Bowers was delighted to discover a love of teaching the summer of 1972, and particularly appreciated the opportunity to give back to “Black students who were bright and eager.” When he was invited to join the faculty the following year he accepted.  

As a young Black professor, Bowers hoped his presence would help recruit more Black law students. He also hoped it would reassure current Black law students, which is why he was intentional about inviting high-profile Black lawyers to law school events to expose students to success profiles in the law. 

Connection and community service are central tenets of Bowers’ ethos, and he takes his role as mentor seriously. 

“I kept an open door, and they used it,” Bowers says. “I can still see the names and faces of a lot of Black students finding their way to my door because it was obvious that I was the only one here. And it was obvious that if they needed help or were in trouble, that that's the place to go.” 

It was an enjoyable first year albeit a lonely one, so Bowers took a brief sabbatical to write, at the time, cutting-edge research on electronic fund transfers. He returned to teaching at the USC Rice School of Law, but not for long. 

“When I went into law teaching in 1973, I was teaching from a purely academic standpoint,” Bowers says. “I often felt that if I'm going to be an effective teacher, I got to learn how to practice law so I can teach my students how to practice law.” 
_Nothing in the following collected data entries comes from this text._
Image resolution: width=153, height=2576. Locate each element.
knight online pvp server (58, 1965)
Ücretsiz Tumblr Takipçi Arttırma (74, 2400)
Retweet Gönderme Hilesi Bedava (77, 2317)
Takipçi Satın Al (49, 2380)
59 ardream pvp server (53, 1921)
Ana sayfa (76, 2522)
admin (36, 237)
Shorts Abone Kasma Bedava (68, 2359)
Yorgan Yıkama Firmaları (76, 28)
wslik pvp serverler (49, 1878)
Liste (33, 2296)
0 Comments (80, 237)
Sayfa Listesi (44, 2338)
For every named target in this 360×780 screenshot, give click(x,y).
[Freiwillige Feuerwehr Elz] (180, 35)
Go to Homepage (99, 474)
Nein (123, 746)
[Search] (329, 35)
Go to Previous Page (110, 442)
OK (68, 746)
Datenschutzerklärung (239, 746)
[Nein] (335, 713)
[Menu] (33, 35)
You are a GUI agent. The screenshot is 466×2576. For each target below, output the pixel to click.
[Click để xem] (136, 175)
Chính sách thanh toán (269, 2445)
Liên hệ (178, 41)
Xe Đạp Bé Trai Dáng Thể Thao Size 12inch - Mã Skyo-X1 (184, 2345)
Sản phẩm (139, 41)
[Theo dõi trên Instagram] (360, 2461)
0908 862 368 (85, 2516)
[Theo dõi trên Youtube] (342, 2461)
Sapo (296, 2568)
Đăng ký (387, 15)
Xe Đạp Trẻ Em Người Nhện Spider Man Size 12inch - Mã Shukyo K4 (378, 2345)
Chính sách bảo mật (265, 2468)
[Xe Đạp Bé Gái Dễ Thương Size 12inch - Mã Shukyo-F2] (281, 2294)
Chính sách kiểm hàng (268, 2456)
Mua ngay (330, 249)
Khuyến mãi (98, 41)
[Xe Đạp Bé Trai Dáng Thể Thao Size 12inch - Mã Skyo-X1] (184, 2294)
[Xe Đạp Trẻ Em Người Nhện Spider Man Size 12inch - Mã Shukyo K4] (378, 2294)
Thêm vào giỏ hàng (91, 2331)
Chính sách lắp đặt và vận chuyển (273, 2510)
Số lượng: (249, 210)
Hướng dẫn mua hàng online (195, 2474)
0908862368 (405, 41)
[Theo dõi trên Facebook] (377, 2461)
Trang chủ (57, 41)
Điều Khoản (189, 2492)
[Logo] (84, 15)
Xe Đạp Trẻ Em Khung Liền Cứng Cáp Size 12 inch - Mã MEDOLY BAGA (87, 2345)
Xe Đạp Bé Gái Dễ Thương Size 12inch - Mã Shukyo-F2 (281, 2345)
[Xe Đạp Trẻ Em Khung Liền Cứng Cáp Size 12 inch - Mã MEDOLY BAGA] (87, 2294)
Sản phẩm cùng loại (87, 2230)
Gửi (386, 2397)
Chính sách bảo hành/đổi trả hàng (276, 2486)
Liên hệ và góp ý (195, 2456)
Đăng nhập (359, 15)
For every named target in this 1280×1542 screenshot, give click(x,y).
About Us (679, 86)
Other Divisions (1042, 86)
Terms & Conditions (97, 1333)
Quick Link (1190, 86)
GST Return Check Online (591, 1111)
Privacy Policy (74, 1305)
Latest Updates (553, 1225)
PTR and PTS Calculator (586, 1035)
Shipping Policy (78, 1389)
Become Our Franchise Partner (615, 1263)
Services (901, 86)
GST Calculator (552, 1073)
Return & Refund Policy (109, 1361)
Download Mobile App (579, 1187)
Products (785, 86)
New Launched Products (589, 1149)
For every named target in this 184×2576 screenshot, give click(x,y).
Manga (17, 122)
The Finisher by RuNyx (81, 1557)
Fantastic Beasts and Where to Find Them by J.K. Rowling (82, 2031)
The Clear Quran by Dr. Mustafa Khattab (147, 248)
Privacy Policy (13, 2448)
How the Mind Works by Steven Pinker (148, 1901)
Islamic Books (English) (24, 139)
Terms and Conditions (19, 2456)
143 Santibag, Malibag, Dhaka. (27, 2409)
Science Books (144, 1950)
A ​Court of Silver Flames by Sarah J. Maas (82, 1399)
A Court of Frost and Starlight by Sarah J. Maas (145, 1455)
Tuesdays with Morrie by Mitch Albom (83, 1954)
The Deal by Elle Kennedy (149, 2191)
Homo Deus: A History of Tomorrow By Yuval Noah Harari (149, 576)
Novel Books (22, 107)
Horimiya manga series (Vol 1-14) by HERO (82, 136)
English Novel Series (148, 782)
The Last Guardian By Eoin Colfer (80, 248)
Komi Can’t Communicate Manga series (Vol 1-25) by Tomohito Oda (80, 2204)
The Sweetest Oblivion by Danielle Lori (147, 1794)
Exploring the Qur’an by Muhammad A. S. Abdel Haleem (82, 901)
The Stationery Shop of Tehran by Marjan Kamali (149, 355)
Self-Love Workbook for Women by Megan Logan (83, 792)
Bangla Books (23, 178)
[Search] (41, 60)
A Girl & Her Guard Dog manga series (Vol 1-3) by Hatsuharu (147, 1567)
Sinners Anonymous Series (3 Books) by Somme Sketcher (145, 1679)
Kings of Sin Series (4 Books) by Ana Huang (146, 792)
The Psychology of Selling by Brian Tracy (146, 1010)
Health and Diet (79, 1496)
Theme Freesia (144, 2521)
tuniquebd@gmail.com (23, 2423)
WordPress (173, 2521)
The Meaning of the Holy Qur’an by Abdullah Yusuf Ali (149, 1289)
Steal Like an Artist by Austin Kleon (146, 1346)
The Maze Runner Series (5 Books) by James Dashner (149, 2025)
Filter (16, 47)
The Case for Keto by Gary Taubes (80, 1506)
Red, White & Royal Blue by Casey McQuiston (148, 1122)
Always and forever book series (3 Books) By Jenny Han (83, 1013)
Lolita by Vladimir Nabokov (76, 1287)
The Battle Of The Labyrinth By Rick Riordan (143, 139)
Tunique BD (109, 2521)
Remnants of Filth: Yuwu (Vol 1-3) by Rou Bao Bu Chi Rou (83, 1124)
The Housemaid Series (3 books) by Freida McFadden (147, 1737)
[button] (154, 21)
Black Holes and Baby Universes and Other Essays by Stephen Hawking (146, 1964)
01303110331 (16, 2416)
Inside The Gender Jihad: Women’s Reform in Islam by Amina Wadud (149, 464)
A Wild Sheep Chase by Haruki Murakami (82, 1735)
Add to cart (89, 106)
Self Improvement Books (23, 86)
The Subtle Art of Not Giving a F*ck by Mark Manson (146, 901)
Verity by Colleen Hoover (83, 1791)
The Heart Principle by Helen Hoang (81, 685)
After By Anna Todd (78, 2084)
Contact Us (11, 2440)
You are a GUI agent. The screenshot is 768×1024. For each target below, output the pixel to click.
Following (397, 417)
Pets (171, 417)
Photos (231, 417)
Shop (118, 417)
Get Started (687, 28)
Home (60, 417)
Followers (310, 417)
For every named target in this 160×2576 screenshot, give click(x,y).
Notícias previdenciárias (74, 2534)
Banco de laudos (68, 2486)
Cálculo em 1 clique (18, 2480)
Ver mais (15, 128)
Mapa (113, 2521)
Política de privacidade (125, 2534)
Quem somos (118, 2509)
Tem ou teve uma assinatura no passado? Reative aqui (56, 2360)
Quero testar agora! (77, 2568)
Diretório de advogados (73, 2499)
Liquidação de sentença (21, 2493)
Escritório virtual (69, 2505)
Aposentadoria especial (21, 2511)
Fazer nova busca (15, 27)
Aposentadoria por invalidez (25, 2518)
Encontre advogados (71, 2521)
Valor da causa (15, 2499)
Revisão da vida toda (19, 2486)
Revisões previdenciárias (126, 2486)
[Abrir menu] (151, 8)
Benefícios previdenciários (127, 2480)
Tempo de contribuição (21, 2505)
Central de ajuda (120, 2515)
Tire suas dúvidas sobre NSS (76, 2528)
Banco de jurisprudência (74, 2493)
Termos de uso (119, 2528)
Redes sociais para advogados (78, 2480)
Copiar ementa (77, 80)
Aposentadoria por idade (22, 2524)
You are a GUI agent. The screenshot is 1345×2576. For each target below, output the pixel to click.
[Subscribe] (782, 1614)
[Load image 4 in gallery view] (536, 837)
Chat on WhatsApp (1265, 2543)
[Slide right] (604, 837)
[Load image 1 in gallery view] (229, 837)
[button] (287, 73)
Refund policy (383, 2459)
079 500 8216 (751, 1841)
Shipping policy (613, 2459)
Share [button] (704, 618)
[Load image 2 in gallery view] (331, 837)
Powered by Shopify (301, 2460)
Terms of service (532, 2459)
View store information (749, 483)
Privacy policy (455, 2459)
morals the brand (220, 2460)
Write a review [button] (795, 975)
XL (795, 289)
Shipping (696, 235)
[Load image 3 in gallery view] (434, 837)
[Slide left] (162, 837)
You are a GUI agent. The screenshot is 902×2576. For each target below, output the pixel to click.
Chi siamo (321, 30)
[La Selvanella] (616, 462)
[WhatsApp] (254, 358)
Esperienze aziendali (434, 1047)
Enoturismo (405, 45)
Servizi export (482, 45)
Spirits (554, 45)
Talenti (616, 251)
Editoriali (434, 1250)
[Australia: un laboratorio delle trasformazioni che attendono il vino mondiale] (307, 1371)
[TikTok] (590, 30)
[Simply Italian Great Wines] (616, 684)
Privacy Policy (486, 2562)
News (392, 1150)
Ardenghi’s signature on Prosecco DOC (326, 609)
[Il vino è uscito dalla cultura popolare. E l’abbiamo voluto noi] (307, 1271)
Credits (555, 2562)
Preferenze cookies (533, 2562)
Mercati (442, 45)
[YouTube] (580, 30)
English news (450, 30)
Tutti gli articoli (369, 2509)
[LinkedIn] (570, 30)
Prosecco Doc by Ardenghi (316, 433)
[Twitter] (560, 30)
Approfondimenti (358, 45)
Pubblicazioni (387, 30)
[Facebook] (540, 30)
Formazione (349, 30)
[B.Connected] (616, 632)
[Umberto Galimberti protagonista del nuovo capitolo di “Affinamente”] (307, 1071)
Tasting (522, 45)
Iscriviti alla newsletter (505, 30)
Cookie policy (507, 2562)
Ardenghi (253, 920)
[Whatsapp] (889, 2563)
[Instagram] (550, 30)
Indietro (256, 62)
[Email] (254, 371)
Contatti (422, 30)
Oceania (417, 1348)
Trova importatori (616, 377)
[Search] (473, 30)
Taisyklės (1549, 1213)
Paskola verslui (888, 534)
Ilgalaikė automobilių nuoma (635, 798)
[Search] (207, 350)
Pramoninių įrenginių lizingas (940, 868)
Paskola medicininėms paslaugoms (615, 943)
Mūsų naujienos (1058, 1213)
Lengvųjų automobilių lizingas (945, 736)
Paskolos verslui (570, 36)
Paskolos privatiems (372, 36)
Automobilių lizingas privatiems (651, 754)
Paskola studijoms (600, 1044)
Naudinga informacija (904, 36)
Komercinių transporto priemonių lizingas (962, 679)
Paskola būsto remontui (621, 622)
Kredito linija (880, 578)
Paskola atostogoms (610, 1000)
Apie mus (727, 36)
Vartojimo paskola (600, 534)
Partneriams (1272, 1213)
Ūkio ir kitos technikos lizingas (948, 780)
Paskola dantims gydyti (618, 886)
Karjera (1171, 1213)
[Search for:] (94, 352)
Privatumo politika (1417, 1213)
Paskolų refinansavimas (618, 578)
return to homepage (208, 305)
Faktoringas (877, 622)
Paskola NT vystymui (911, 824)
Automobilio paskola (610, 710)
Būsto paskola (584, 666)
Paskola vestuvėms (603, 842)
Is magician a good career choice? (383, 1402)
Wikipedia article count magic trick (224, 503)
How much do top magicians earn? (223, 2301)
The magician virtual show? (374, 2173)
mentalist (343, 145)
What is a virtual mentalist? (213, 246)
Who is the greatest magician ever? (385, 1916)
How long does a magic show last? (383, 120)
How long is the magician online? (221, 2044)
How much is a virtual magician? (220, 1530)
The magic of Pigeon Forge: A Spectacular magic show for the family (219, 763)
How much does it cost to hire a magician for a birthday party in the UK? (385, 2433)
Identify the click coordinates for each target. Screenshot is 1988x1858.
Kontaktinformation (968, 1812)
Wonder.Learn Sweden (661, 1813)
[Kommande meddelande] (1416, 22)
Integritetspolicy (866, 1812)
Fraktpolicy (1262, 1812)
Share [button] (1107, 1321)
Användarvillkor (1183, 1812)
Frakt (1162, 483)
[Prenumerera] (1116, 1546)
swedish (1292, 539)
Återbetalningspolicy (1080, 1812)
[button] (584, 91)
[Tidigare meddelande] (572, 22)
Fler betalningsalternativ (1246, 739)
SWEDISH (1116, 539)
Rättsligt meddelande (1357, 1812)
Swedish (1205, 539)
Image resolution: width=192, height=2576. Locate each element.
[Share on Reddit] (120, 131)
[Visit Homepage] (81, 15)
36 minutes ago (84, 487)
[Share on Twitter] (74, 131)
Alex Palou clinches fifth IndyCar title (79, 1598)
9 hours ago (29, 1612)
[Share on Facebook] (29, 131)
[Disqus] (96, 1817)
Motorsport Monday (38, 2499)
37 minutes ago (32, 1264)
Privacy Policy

So, Bowers wrote Roderick Hill – a friend and former professor of his from Harvard who had recently been appointed Chairman of the Securities and Exchange Commission – that he wanted to “find [his] way back into the law practice.” Hill responded by offering him a job in the Office of the General Counsel at the White House. After that, “one thing led to the next to the next to the next.”  

Next included an in-house position at Aetna Life and Casualty where he stayed for 25 years, ultimately becoming vice president of corporate compliance. He has also served as senior counsel at Day Pitney LLP and as special counsel at the Securities and Exchange Commission. Bowers even taught at several other universities, including Yale Law School, the University of Connecticut School of Law, and Boston University School of Law. 

Bowers’ career has many highs, and he has received numerous commendations, but he says teaching at USC remains the most rewarding part of his long career for two reasons. 

“Number one, it was the first time that I truly did something that I was committed to and that I thought had much wider social ramifications than the other jobs that I took later on. The second thing – and I appreciate this in hindsight – teaching law, you can see the progression of a student who can now carry the ball on his or her own. You feel an accomplishment that you don't get in law practice,” Bowers says. “While it may seem odd because it was a career that I had at the very beginning of my legal life, it was the most meaningful. And I carry that to this day.”